American pornographic film actress (born 1980/1981)

Oriana Small (born ), known professionally as Ashley Blue, is an American pornographic film actress. She is a member of the AVN Hall of Fame, has hosted her own Vivid Radio show and written for Hustler magazine.
In 2011, she published a memoir of her career in the adult entertainment industry, titled Girlvert: A Porno Memoir.

==Career==
Blue has appeared in over 300 adult films and directed 17 adult film features. Her performances include the Girlvert series, in which she appeared while under contract with JM Productions. She ended her contract in 2007. Blue won the AVN Award for Female Performer of the Year in 2004 and the AVN Award for Best Supporting Actress in 2005.

She has co-hosted Playboy TV’s Night Calls Hotline, hosted her own Vivid Radio show, and written for Hustler magazine.
She was featured in Inside the Porn Actors Studio: Ashley Blue (2006), an episode of Howard Stern's TV series Howard Stern on Demand. She also did voice acting for the cartoon Three Thug Mice.
In 2011, Blue and other pornographic film actresses modeled for a series of paintings by Swedish artist Karl Backman.

## Data section:
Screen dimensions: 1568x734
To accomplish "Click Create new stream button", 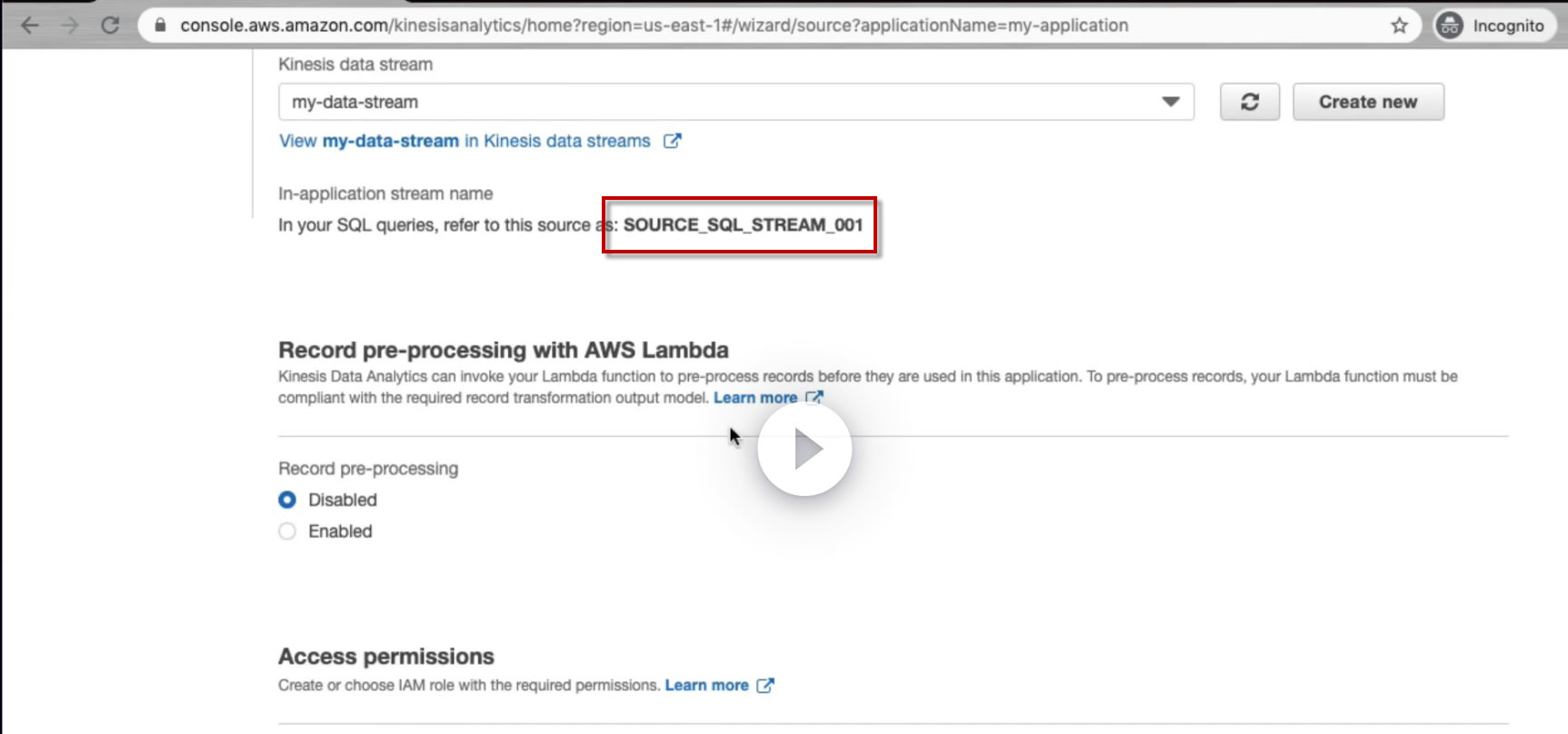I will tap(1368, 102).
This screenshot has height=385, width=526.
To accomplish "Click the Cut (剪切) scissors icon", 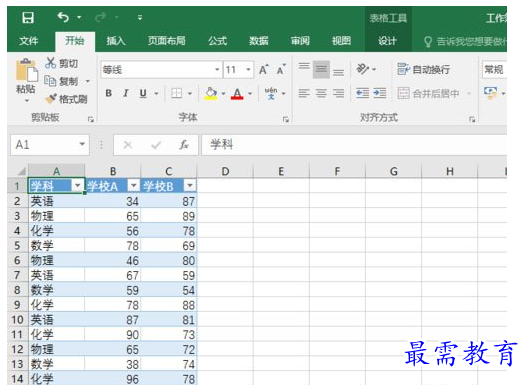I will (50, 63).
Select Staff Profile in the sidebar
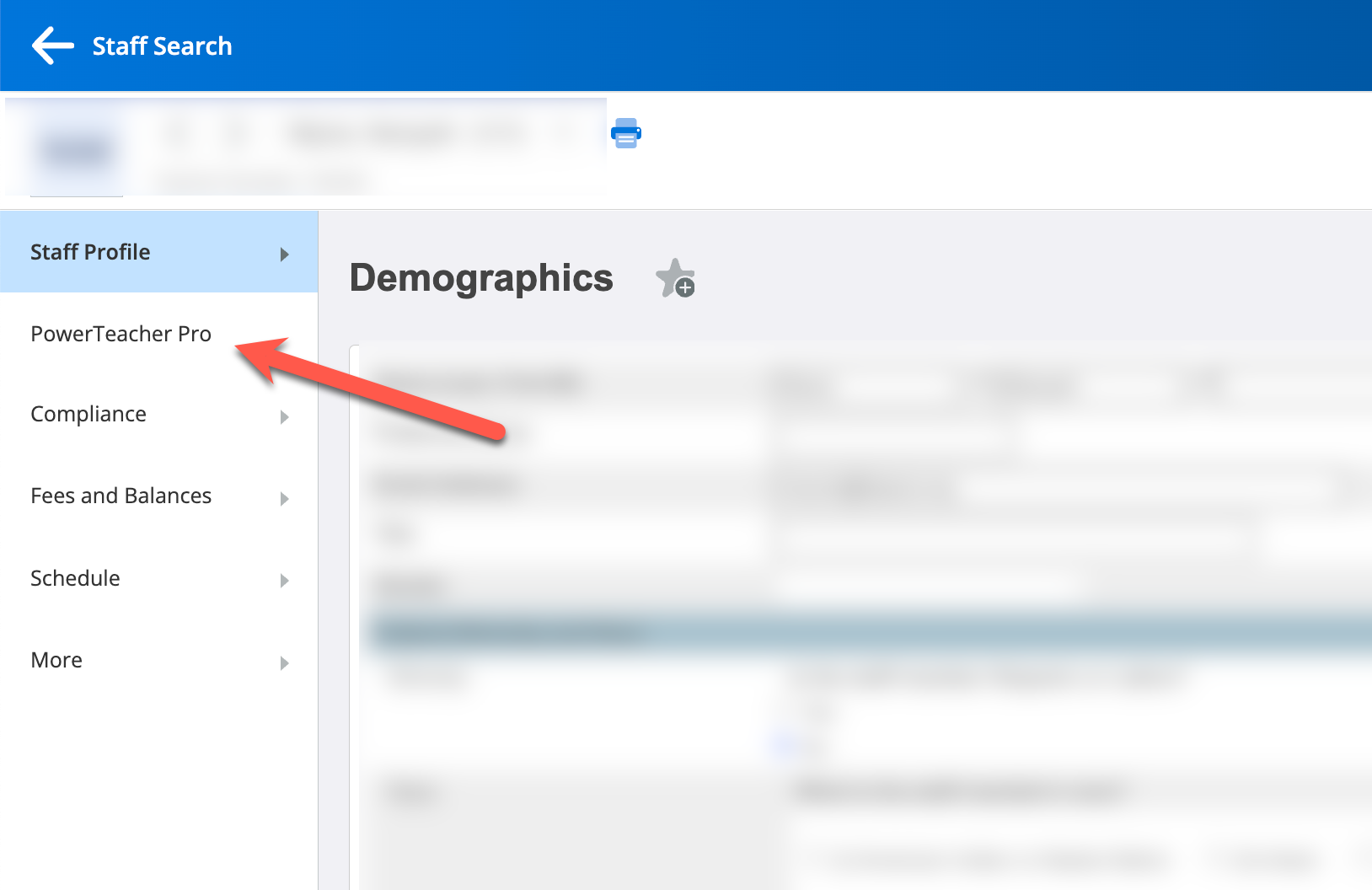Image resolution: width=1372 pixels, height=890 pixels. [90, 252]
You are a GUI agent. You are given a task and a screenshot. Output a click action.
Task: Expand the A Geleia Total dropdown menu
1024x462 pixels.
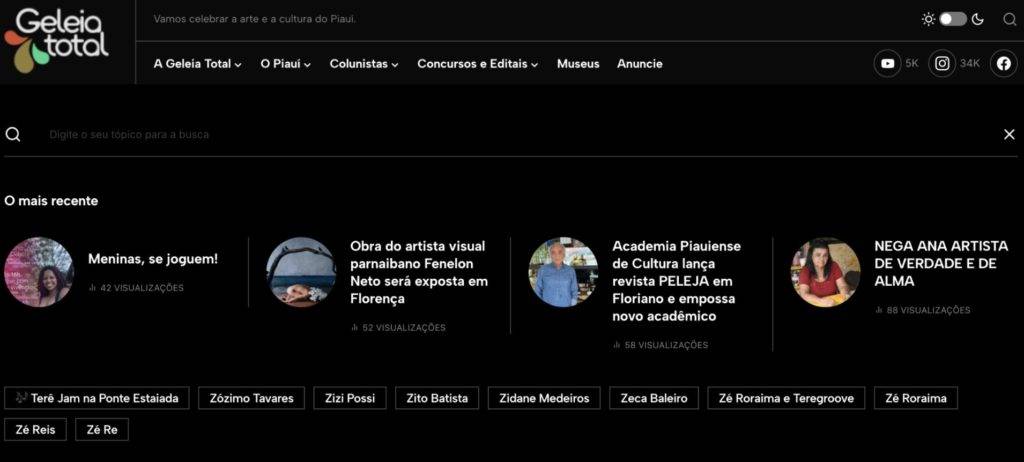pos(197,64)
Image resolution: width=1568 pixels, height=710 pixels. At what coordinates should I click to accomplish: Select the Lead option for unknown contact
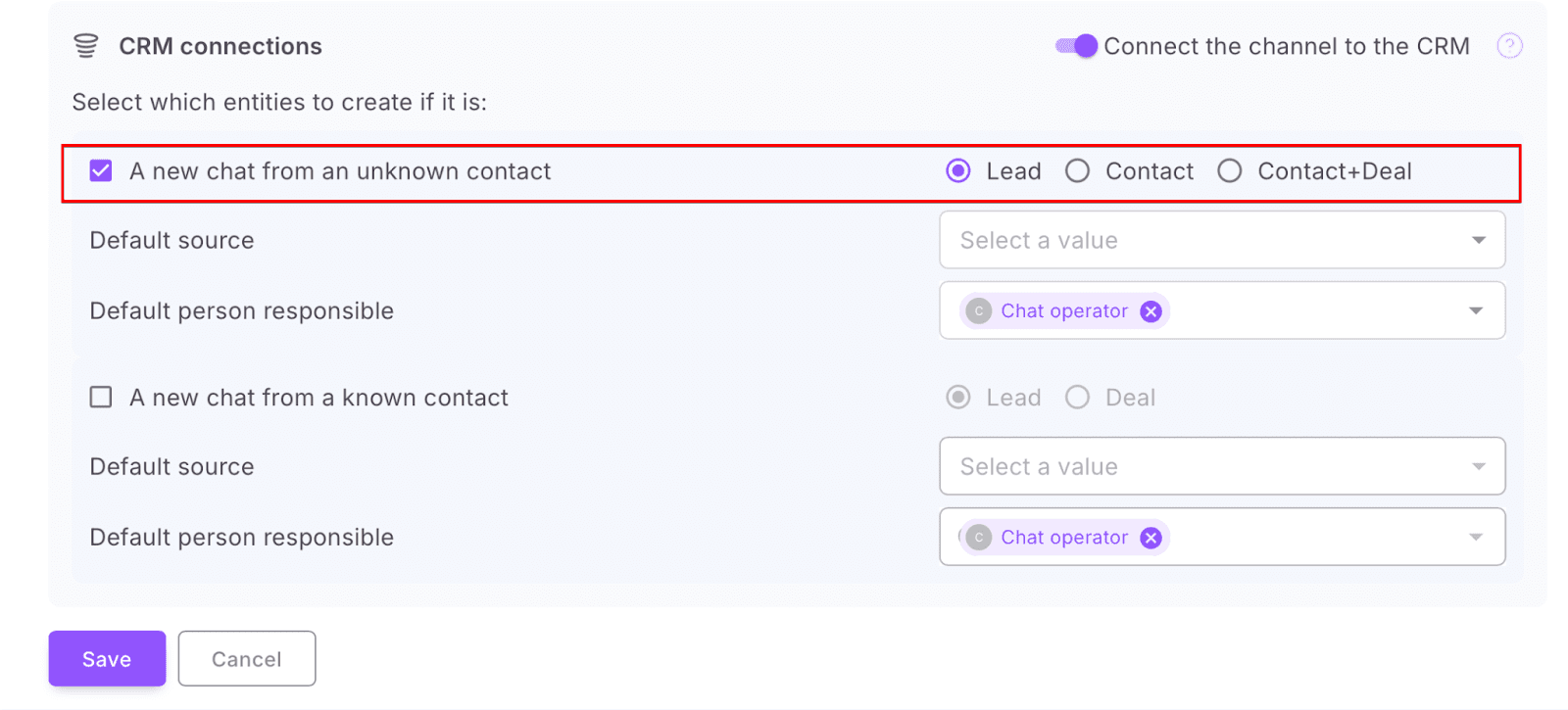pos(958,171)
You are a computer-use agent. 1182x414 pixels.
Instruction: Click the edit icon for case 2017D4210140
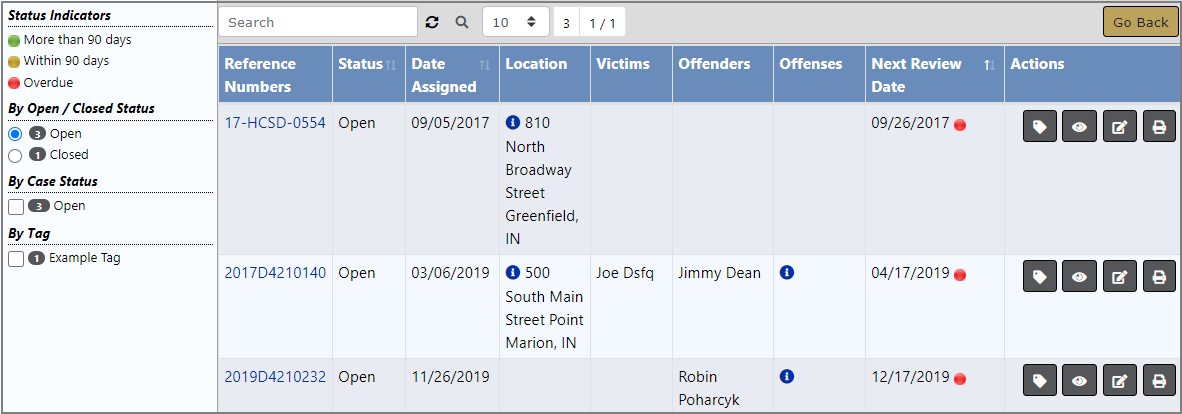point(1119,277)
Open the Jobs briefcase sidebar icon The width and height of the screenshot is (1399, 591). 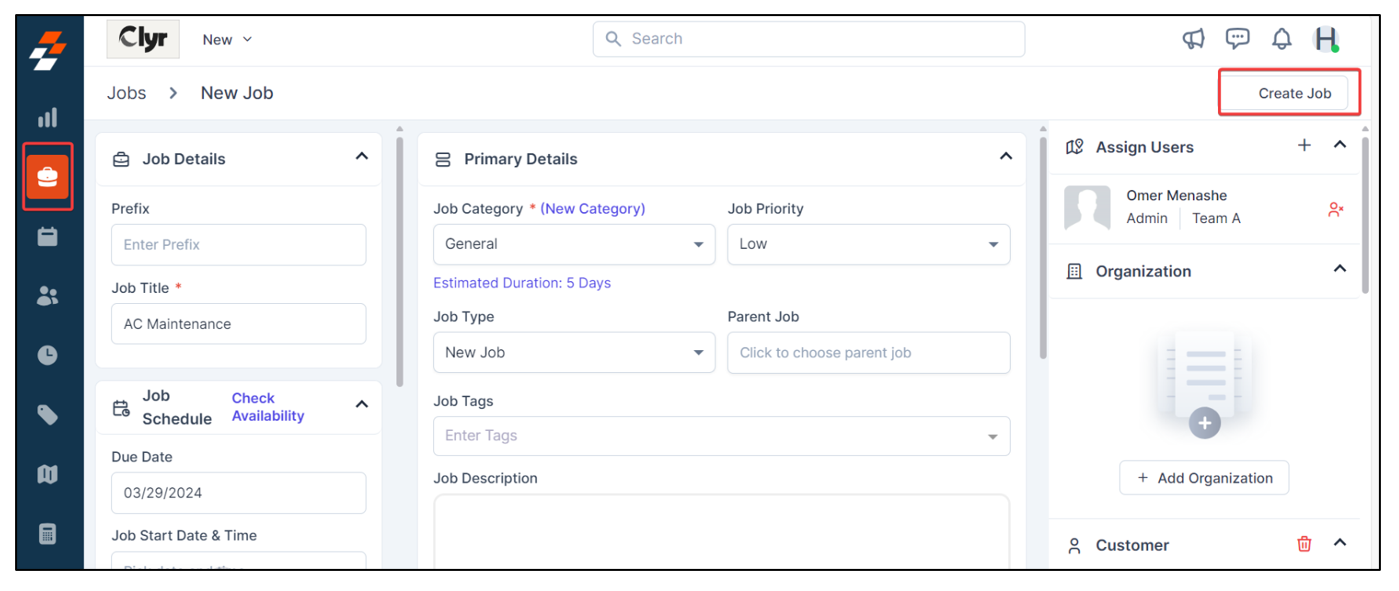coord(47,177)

## Things to do:
1. Answer these from the article on Ashley Blue, one line each:
(a) In what year did she publish her memoir, and what is its title?
(b) In what year did she end her contract with JM Productions?
(c) Which AVN Award did she win in 2005?
2. In the Career section of the article on Ashley Blue, list every four-digit year mentioned, in the order they appear.
3. Continue the article on Ashley Blue from where it stops.

## Numbered responses:
1.
(a) 2011; Girlvert: A Porno Memoir
(b) 2007
(c) Best Supporting Actress

2. 2007, 2004, 2005, 2006, 2011

3.
She was inducted into the AVN Hall of Fame in 2013 and the XRCO Hall of Fame in 2021.

Also in 2011, Blue published her memoir of nearly ten years working in the adult entertainment industry (using her JM Productions stage name "Girlvert"). Publishers Weekly called the book "fiercely honest," writing that Small "quickly became known for her gung-ho attitude and amazing endurance" and that despite pitfalls of the industry and "degradations too numerous to name", she "remains proud of her work, going so far as to call some of it 'performance art.

==Personal life==
In 2003, Blue sued ex-boyfriend and fellow former adult film star Trent Tesoro on an episode of Judge Mathis.
As of 2015, she lives in Los Angeles with her husband, photographer Dave Naz.

==Publications==
- "Girlvert: A Porno Memoir" (2011)
- Lee, Jiz (2015). "Liabilities and My Mother" (2015). In Lee, Jiz. "Coming Out Like a Porn Star: Essays on Pornography, Protection, and Privacy"

==Awards==
- 2003 XRCO Award for Cream Dream
- 2004 AVN Award for Female Performer of the Year
- 2004 AVN Award for Best All-Girl Sex Scene (Video) – The Violation of Jessica Darlin (with Jessica Darlin, Brandi Lyons, Lana Moore, Hollie Stevens, Crystal Ray, & Flick Shagwell)
- 2004 XRCO Award for Female Performer of the Year
- 2004 Adam Film World Guide Award for Best Actress (Video) – Girlvert 4
- 2005 AVN Award for Best Supporting Actress (Video) – Adore
- 2005 AVN Award for Best All-Girl Sex Scene (Video) – The Violation of Audrey Hollander (with Audrey Hollander, Gia Paloma, Tyla Wynn, Brodi, & Kelly Kline)
- 2005 XRCO Award for Best Girl/Girl Scene – The Violation of Audrey Hollander (with Audrey Hollander, Gia Paloma, Tyla Wynn, Brodi, & Kelly Kline)
- 2005 Adam Film World Guide Award for Female Performer of the Year
- 2007 AVN Award for Most Outrageous Sex Scene – Girlvert 11 (with Amber Wild & Steven French)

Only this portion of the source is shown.